The City Can't Find Anyone To Take Over Farmers Market. Tom Spicer Knows Why.
I've known Tom for a while -- long enough to have sneaked a peek at his handwritten plans for the market, which he's jotted down in a journal and forwarded over in a few e-mails over the years. I always thought Tom, who's turned a small patch of land behind Jimmy's Food Store into a mighty urban garden, just might end up running the place one day. At the very least, surely someone would ask him to come aboard.
But as far as he's concerned, the place is too "antiquated" as it stands now to bother with.
"Sure," he says, "I've thought about it. But it's kind of a farce. Everyone I've talked to gives me a blank stare when I talk about it. They don't know what I am talking about." Because it's not like Tom doesn't have a few suggestions.

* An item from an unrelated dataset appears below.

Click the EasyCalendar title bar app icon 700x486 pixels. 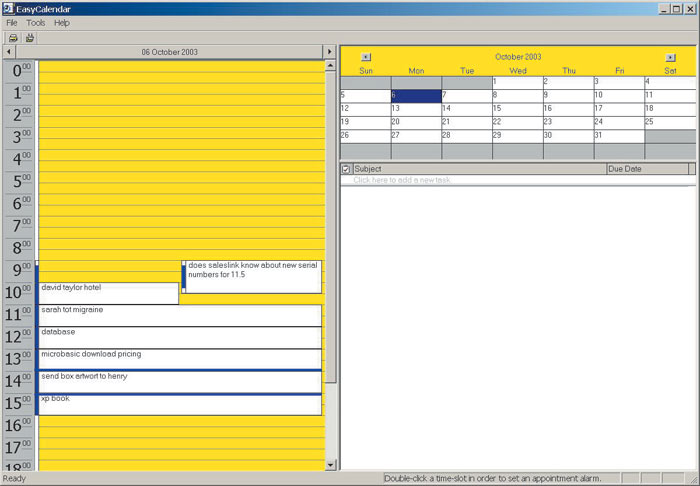(x=8, y=8)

"Look," he says this morning, "I don't think anybody knows how to make it work, quite frankly. Everybody has ideas, but I don't think any of them make sense. It would have to be a lot more competitive, for one thing, and not in the way where you force people out. You bring in other things that are missing -- for one, a better selection of local produce and more of it. Then you have to store and market it better. Whoever the new manager is [Janel Leatherman], it looks like she said, 'Hey, you grow baby carrots. You grow micro-greens.' And why? There's no proper storage for those things. When you got to a grocery store everything's merchandised properly: These things are refrigerated, these things are on a dry island. ...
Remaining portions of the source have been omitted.